## TEXTO PARA LEER
┌──
EL LATIDO DE LA CULTURA

El perfume de los libros

¿A qué huele una persona al nacer, a minutos de haber salido del vientre materno? Tengo para mí que cuando no ha transcurrido una hora de vida, a pesar de ser un ser vivo desde hace largos meses, el recién nacido no califica ni siquiera como bebé sino que es precisamente eso: un recién nacido. Quizás a esto se deba que no huela a bebé. Esto ocurrirá recién un par de horas más tarde, cuando enzimas y bacterias se mezclen con el oxígeno de la habitación donde pasará los primeros instantes junto a su nueva familia. Sólo entonces la piel del bebé despedirá el perfume más puro, relajante y sobrecogedor del mundo. El recién nacido, en cambio, carece de un olor propio, pero trae consigo el de la persona que le alquiló su modesto monoambiente, el perfume de las entrañas de la madre en cuyo océano jugó a las escondidas con el resto del mundo. 

¿A qué huele un libro al nacer? Dependerá del tipo de papel y de la tinta pero ese maravilloso aroma a libro nuevo proviene de la lignina, un compuesto químico presente en la madera, que hace que los troncos de los árboles se mantengan erguidos. La lignina es prima hermana de la vainilla y su maridaje con el olor de la tinta fresca da como resultado esa inconfundible esencia a libro flamante.

¿A qué huele la piel de los ancianos? A óxido. Está en la piel y nada tiene que ver con la falta de higiene, el sudor u otros fluidos corporales. Cuando a partir de los treinta comenzamos muy gradualmente a oxidarnos, nuestra piel empieza a variar su olor. Los cambios hormonales de la madurez traen como consecuencia un aumento en la producción de lípidos en la superficie de los poros. Paralelamente, se va reduciendo nuestra capacidad antioxidante natural. A medida que envejecemos segregamos una sustancia denominada 2-nonelal, una molécula que se genera al oxidarse de forma natural los ácidos grasos. Alrededor de los sesenta años este olor a moléculas rancias diseminadas por el cuerpo se acentúa porque aumenta exponencialmente esa peroxidación, se genera más 2-nonenal y el cuerpo huele cada vez más “a viejo”, aroma presente en los asilos, por más limpios y ventilados que estén.

¿Y los libros viejos, a qué huelen? Al igual que la piel, la lignina también se oxida, amarillea el papel y desprende un olor avainillado aún más intenso. Esta mezcla de fragancias se suma a los matices de los compuestos químicos empleados en la confección del libro, como el pegamento o la tinta. Los libros viejos están degradados y liberan moléculas aromáticas como el benzaldehído, el etilbenceno y el tolueno, que le dan un toque dulce y almendrado. Hay una molécula que aumenta su concentración en los libros cuanto más antiguos son: el furfural. Es más abundante en las páginas hechas de algodón o de lino que en las de celulosa. Se trata de la sustancia que se utiliza para averiguar la edad de los libros.

Uno de los recuerdos más poderosos en mi relación con la literatura data de febrero de 1989. A horas de yo comenzar la escuela Primaria, mi madre llegó a casa con los manuales escolares recién comprados. Antes de verificar su contenido, abrí el libro a la mitad, hundí mi nariz en las entrañas del papel ilustración y de aquella tinta intenté absorber la más maravillosa música. Nada ha cambiado desde entonces. Tanto en las páginas de ejemplares de librerías de viejo como en la piel de mis hijos o el recuerdo del perfume de mis abuelos, sigo perdido en la misma causa: la búsqueda de la esencia de personas y libros.
└──
## DATOS PARA ANALIZAR
┌──
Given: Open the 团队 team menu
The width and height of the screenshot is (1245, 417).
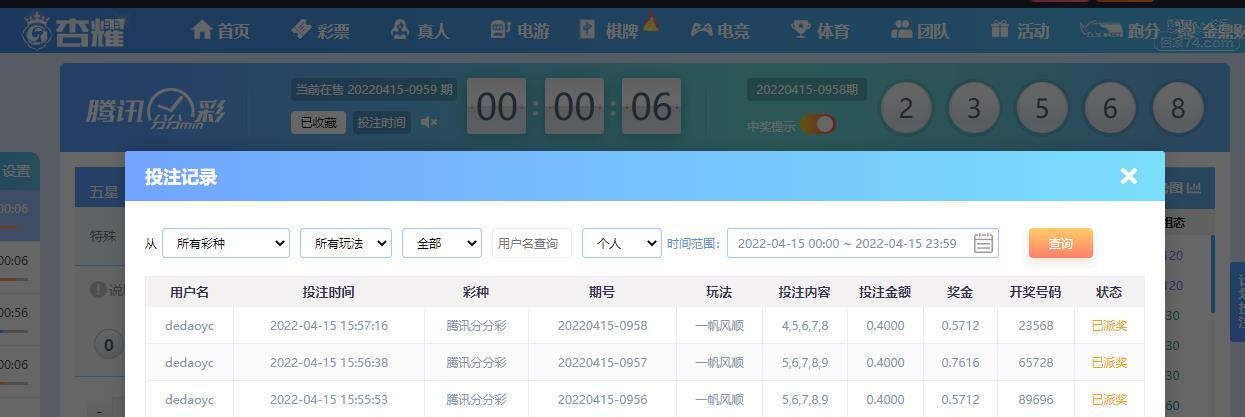Looking at the screenshot, I should tap(920, 30).
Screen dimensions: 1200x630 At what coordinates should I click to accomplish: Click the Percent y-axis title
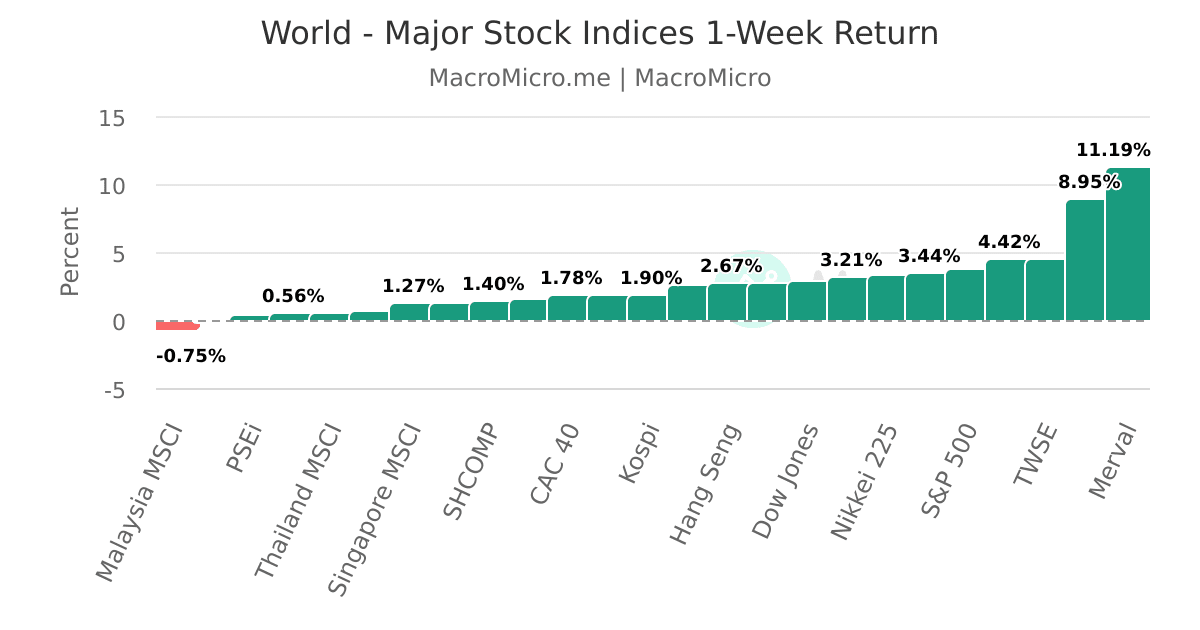[69, 251]
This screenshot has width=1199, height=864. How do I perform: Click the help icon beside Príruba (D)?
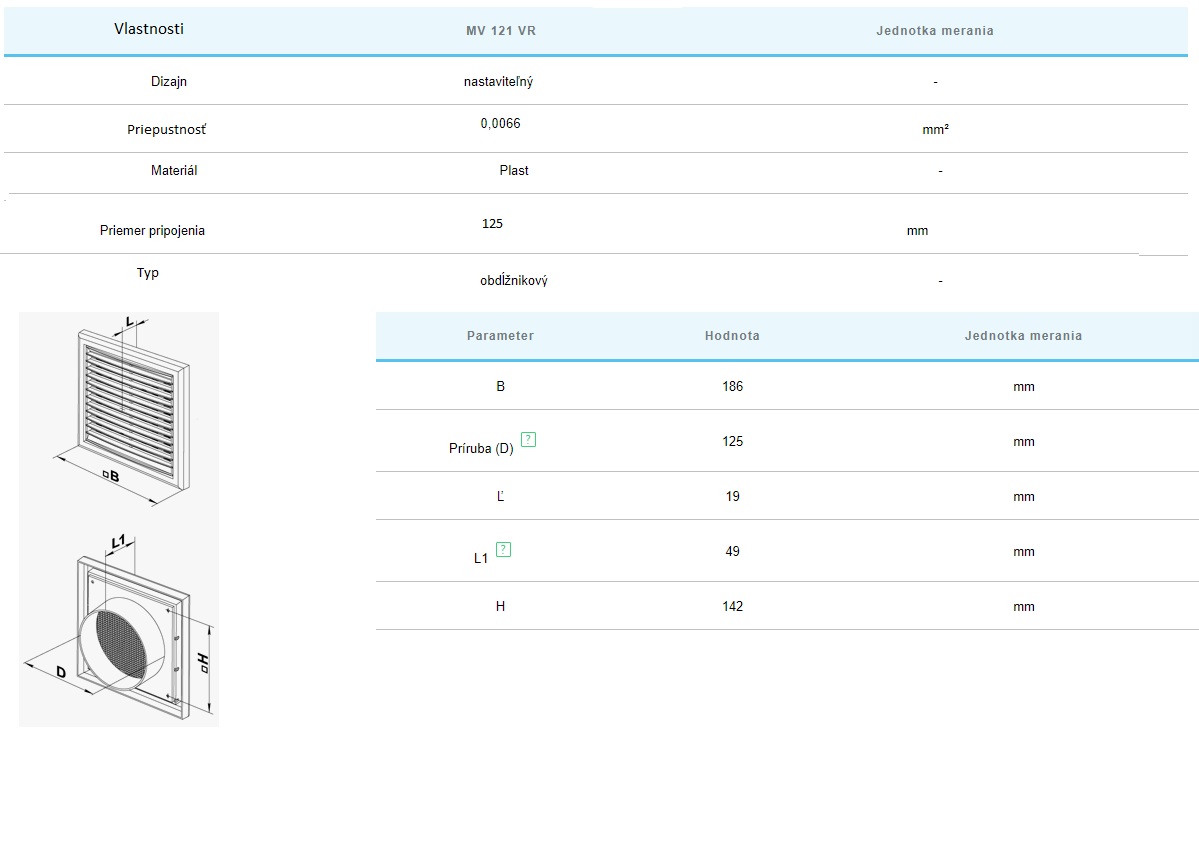[x=529, y=439]
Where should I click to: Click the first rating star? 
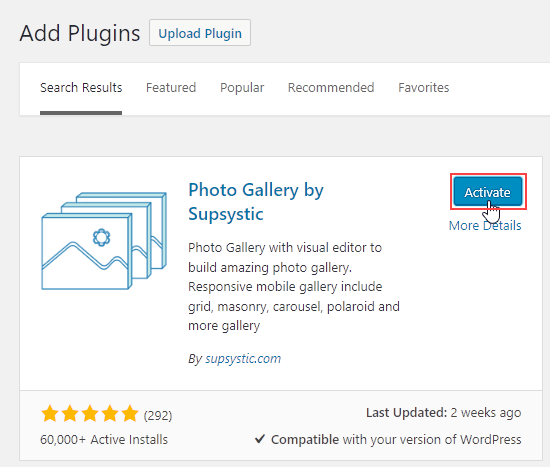tap(50, 413)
└──
## TAREA A REALIZAR
Escribe sin cambios el fragmento del texto sobre el olor de los libros que comienza en las palabras "Uno de los recuerdos" y termina después de "personas y libros.". Los registros no intervienen en nada de lo que aquí se pide.

## RESULTADO DEL EJERCICIO
Uno de los recuerdos más poderosos en mi relación con la literatura data de febrero de 1989. A horas de yo comenzar la escuela Primaria, mi madre llegó a casa con los manuales escolares recién comprados. Antes de verificar su contenido, abrí el libro a la mitad, hundí mi nariz en las entrañas del papel ilustración y de aquella tinta intenté absorber la más maravillosa música. Nada ha cambiado desde entonces. Tanto en las páginas de ejemplares de librerías de viejo como en la piel de mis hijos o el recuerdo del perfume de mis abuelos, sigo perdido en la misma causa: la búsqueda de la esencia de personas y libros.